BUENOS AIRES, Argentina (AP) — Argentine Jewish leaders on Friday renewed denunciations of a government plan to work with Iran to investigate Argentina’s worst terrorist attack.
The 1994 bombing of the Argentine-Israeli Mutual Association (AMIA) killed 85 people and remains unsolved. Family members of the victims commemorated the 21st anniversary of the attack Friday, a day before the July 18 anniversary.
Former Iranian officials have been on an Interpol capture list for years, but Argentine prosecutors have never been able to question them. Iran has long denied any role in the bombing.
“We ask the government to take courageous stance and intensify the demands so that the accused Iranians can someday face justice,” Ariel Cohen, president of the federation of Jewish communities, said at the event held at the reconstructed Jewish center.

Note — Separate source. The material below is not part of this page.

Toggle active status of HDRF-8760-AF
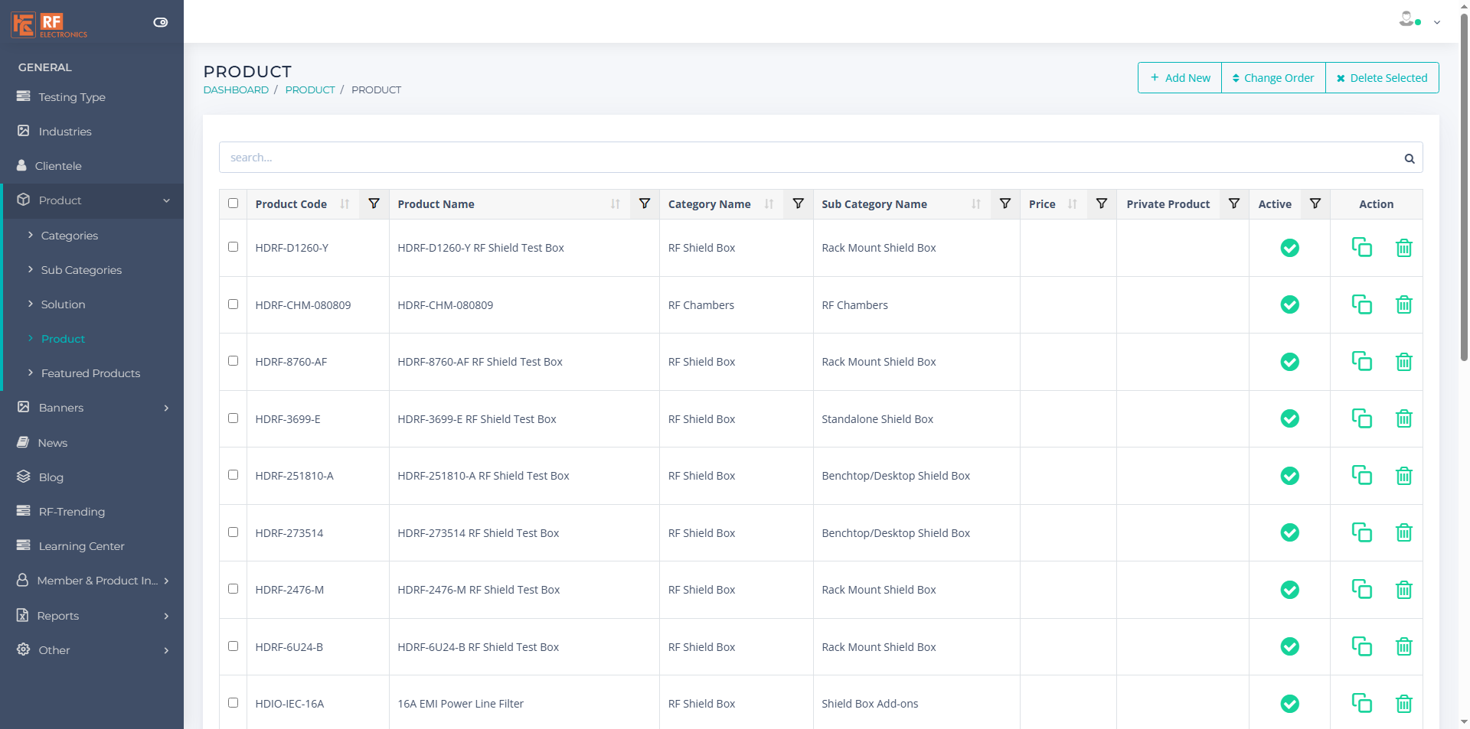This screenshot has height=729, width=1470. tap(1289, 362)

Argentina struck a 2013 accord with Iran to solve the attack, but Jewish groups have criticized it, saying Tehran has failed to turn over suspects. The joint “truth commission” was approved by Argentina’s Congress but it has not been implemented because two Argentine courts ruled it unconstitutional, and it’s now under review.
“We can’t strike a deal with the murderers,” Cohen said.
Just days before he was found dead on Jan. 18, Alberto Nisman, the chief prosecutor investigating the case, accused President Cristina Fernandez of helping shield the Iranian officials allegedly behind the bombing. Federal judges have thrown out the case against Fernandez.
Cohen asked authorities to solve what he called “the strange circumstances” behind Nisman’s death, and criticized the government for its “verbal artillery” against the late prosecutor.
Authorities have not determined whether Nisman took his own life or was killed by someone else, and conspiracy theories have flourished.
While some believe that Nisman killed himself because he felt that his claims against the president lacked proof, others say he was murdered because he was a threat to the Argentine and Iranian governments.